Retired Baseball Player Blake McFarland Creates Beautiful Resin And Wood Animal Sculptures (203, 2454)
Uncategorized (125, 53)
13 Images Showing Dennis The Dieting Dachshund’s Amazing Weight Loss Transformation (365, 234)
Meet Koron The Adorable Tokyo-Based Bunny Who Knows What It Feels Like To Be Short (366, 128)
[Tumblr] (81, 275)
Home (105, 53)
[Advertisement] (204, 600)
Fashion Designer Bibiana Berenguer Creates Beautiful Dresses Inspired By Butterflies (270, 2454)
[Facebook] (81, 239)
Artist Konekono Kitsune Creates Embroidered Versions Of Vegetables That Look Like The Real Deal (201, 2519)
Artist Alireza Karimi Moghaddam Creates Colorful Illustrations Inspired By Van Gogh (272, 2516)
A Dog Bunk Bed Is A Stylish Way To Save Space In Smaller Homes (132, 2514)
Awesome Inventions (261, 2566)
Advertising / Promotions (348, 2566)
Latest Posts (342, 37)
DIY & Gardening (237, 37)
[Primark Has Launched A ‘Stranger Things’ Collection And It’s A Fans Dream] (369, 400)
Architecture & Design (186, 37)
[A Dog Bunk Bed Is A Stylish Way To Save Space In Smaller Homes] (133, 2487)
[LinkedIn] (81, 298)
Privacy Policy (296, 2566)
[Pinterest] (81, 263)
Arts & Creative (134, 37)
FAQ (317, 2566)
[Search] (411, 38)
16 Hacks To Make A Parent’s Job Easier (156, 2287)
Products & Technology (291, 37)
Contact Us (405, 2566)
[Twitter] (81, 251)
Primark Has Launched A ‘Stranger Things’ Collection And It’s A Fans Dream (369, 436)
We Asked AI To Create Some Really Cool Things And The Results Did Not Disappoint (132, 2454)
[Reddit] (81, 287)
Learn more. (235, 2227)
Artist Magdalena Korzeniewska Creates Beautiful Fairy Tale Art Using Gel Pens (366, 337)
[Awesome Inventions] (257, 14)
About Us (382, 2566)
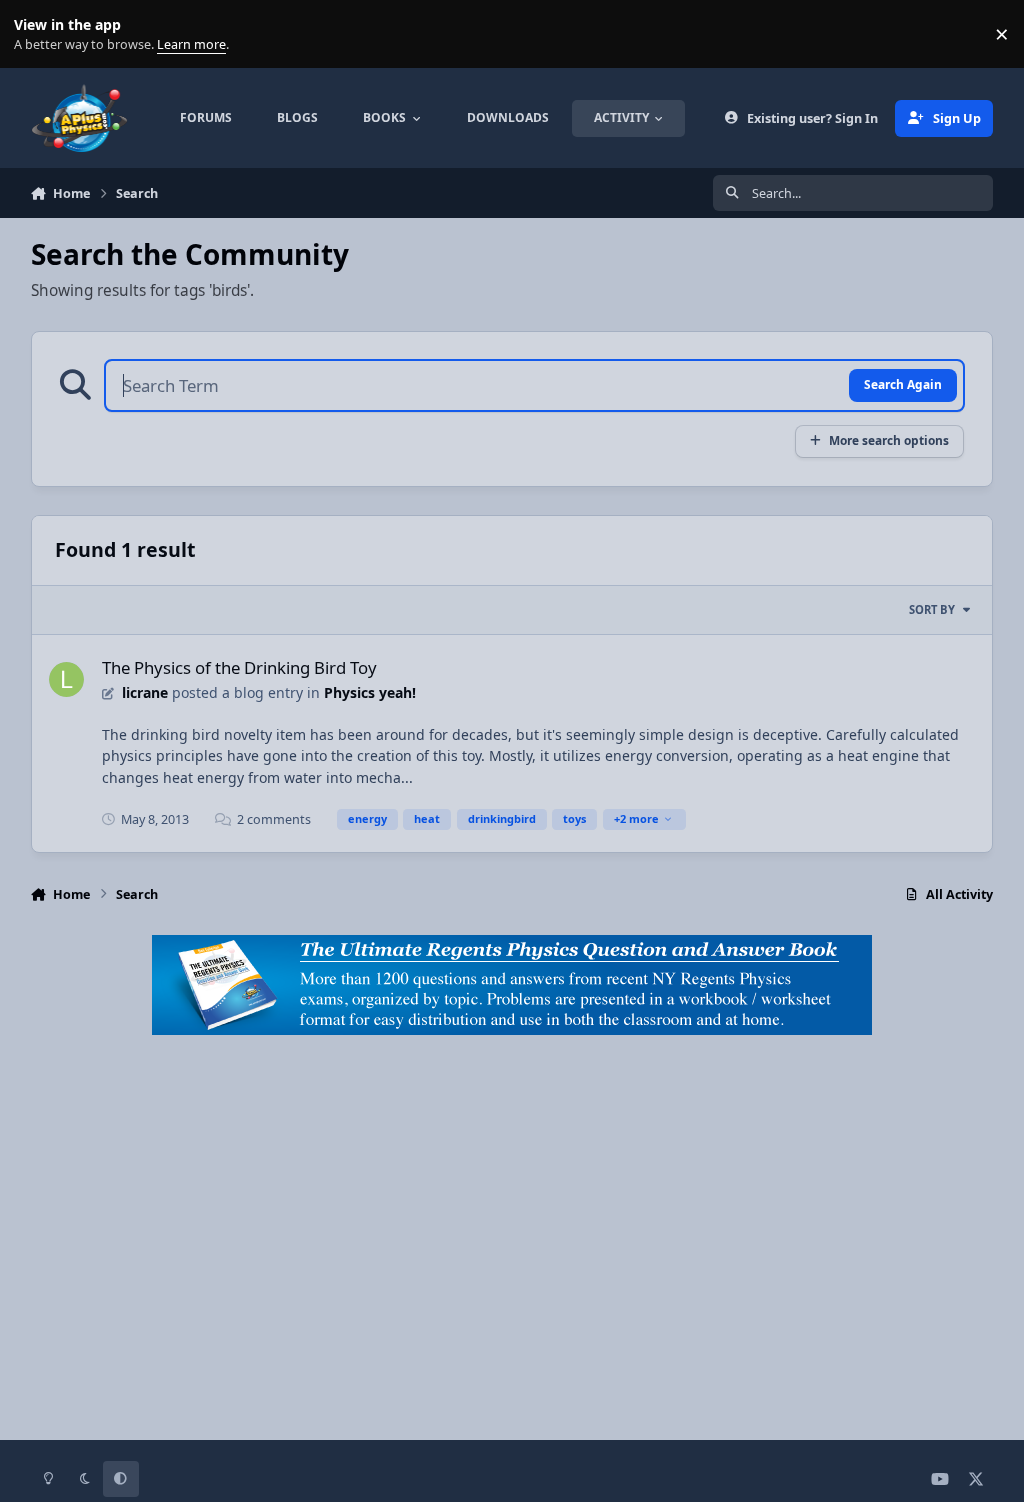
_____
▶ _WORK TO COMPLETE_
When you reach the line holding "[Facebook] (81, 239)" in the records above, begin reproducing exactly, stop after the line holding "Artist Alireza Karimi", and output nothing else.

▶ _REPLY_
[Facebook] (81, 239)
Artist Konekono Kitsune Creates Embroidered Versions Of Vegetables That Look Like The Real Deal (201, 2519)
Artist Alireza Karimi Moghaddam Creates Colorful Illustrations Inspired By Van Gogh (272, 2516)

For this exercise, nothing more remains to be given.